STATE OF HUMAN RIGHTS
JANUARY 30, 1997
The U.S. State Department has just released its 20th annual survey of human rights practices in 193 nations, and there's bad news. Despite the spread of democracy, abuses appear on the rise. Margaret Warner discusses the report with John Shattuck, Assistant Secretary of State for Democracy, Human Rights and Labor.
MARGARET WARNER: Today the State Department issued its 20th annual survey of human rights practices in 193 countries around the globe. The report said that despite the spread of democracy and the end of the Cold War, there seemed to be more human rights abuses than ever. Some of the strongest criticism was reserved for China and Cuba, but American allies, such as Turkey, Israel, and Indonesia, also were targeted for alleged abuses. With us now is the State Department's point man for human rights, Assistant Secretary John Shattuck. Welcome, Mr. Secretary.
A RealAudio version of of this segment is available.
JOHN SHATTUCK, Assistant Secretary of State: Thank you very much.
MARGARET WARNER: First explain to us what this human rights report really measures. When you go in to assess a country for human rights, what are you looking at?
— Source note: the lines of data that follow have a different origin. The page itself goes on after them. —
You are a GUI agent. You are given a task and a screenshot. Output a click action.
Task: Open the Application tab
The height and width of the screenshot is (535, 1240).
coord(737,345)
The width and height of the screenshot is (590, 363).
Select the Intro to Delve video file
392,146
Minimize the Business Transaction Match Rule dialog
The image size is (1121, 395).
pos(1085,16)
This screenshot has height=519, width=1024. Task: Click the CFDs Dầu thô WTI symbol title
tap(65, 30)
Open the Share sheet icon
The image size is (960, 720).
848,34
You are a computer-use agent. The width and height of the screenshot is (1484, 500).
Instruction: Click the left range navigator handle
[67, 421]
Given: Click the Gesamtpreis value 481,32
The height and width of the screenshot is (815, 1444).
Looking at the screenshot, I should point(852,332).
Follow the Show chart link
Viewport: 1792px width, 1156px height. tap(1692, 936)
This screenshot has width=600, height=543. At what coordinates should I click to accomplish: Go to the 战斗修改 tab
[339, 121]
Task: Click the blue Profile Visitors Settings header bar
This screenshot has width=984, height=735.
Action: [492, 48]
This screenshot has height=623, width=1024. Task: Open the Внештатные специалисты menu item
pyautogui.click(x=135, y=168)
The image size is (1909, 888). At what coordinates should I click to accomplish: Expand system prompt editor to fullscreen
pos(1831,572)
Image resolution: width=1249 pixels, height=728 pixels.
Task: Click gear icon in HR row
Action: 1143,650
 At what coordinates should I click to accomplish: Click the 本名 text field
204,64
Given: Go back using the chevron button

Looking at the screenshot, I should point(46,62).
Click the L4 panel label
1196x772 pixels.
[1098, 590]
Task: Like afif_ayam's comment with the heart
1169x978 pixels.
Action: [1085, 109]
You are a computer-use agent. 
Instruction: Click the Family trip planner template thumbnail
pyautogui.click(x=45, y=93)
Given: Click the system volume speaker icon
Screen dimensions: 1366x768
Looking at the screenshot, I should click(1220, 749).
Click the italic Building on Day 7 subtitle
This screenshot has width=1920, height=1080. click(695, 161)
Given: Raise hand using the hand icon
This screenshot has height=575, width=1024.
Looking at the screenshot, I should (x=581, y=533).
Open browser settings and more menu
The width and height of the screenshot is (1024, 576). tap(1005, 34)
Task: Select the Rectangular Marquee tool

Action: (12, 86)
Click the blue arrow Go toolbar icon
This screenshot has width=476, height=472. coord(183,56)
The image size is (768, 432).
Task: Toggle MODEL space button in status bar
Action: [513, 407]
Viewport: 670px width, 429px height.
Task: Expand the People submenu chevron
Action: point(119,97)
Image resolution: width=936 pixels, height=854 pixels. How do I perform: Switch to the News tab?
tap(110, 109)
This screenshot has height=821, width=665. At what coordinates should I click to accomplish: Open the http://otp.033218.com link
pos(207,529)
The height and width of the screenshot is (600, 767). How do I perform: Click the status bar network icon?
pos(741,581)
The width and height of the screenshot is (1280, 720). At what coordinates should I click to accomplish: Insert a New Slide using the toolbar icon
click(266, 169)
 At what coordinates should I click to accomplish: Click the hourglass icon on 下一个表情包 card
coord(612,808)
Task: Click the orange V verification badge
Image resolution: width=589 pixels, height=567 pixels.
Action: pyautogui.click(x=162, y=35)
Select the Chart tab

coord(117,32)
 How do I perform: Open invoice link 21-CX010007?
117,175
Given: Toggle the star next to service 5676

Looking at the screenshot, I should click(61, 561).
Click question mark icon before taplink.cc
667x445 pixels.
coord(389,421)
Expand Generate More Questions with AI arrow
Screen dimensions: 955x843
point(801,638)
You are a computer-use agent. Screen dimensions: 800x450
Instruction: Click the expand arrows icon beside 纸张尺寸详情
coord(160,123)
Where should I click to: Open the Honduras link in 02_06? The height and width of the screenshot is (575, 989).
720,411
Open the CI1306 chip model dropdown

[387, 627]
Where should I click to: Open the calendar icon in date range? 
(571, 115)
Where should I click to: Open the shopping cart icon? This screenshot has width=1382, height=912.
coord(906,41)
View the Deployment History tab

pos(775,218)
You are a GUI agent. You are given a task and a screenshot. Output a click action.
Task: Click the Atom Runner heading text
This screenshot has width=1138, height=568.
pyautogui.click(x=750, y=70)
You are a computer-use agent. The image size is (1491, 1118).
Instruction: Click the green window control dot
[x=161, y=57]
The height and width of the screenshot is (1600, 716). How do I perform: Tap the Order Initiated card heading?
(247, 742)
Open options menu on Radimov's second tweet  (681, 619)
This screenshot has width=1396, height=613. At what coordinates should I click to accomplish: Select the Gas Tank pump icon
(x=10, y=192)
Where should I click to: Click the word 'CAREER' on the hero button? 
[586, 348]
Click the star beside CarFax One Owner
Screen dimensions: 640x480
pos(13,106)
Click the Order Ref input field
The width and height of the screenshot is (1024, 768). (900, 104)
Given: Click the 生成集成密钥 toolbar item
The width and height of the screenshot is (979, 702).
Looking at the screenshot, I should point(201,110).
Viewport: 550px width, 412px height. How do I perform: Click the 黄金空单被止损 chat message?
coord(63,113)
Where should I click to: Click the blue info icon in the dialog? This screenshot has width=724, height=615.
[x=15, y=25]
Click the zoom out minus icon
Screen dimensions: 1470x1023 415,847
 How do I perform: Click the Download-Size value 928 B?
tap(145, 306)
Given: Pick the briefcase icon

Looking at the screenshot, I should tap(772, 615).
JOHN SHATTUCK: This report looks at the human rights situation in 193 countries around the world in categories of civil and political rights but also rights involving discrimination, discrimination against women, discrimination against children. But perhaps first and foremost, we're looking for issues of killings and government involvement in those issues. We're looking at torture. We're looking at freedom of expression, and the basic underpinnings of civil and political rights that are recognized in the universal declaration of human rights. These are the fundamental elements, and they're looked at for 193 countries, and I might add that the United States, itself, has reported to the U.N. on its own human rights situation in this administration for the first time. So this is not simply an assessment of the world. In a separate report we've reported on our human rights situation.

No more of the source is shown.